Text below:
Our liberal reader could reasonably appreciate Podhoretz’s portrayal of
Bush’s courage to mount a humanitarian program, even when it might
upset his own base. The reader might be less enthusiastic than
Podhoretz, however, if he understood that the US program would have the
classic Bush stamp: it would stand alone and apart from any cooperative
international efforts on AIDS, thus reinforcing the impression of
imperial hauteur. And, at this writing, funding has lagged, another
classic Bush stamp, and complaints have increased.
Podhoretz’s glorification of George W. Bush reaches its highest pitch in
his final chapter, “Our Mission and Our Moment.” (235-250) Here, our liberal
reader would find “the splendor of Bush’s rhetoric” (239) as he spells out his
vision of universal freedom and America’s mission to bring it to Iraq
and Palestine and the rest of the Muslim world. The liberal reader
would doubtless affirm Podhoretz’s praise for Bush’s balanced words
immediately after 9-11. He might even feel moved by Podhoretz’s
celebration of the way Bush, through grit and self-discipline,
transformed his stumbling speaking style into an effective one, tuned to
a wounded nation in need of reassurances:
The speaker who has emerged from these exercises is a solemn man who
wishes to make sure his listeners understand and com/prehend every
word. And yet he does not talk down to them. The language he uses in
his major addresses is elevated, formal, and elegantly rendered. He
delivers them conversationally. There is a lot of God-talk, but he does
not sound preachy….the key impressions he conveys…are earnestness and
gravity—the perfect tone for an uncertain and frightening age. (242-243)
End of Text.
_The problem_.
List every parenthetical page reference in the passage on Podhoretz's portrayal of Bush.
Raw data below:
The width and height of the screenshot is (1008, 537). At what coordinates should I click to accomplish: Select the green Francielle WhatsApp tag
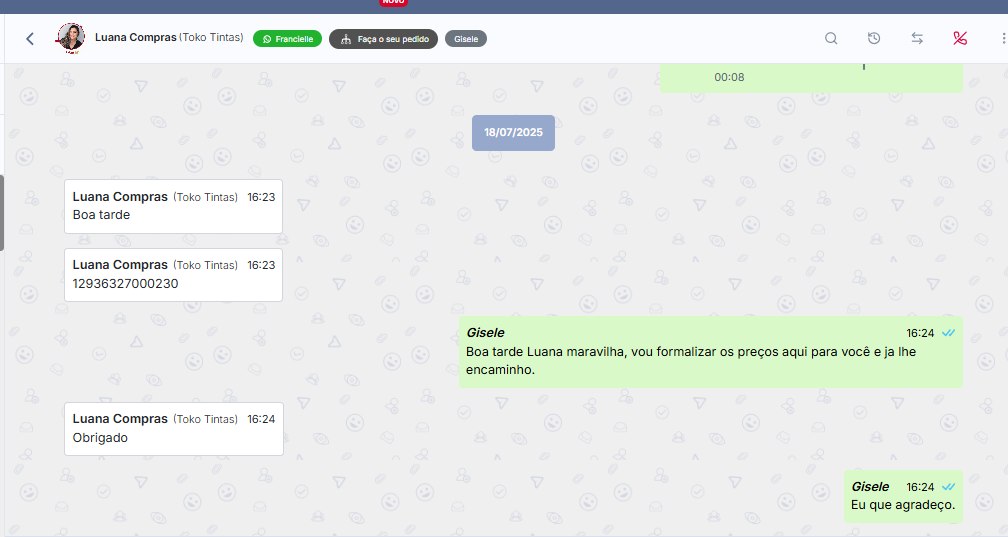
End of Raw data.
_Exercise solution_.
235-250, 239, 242-243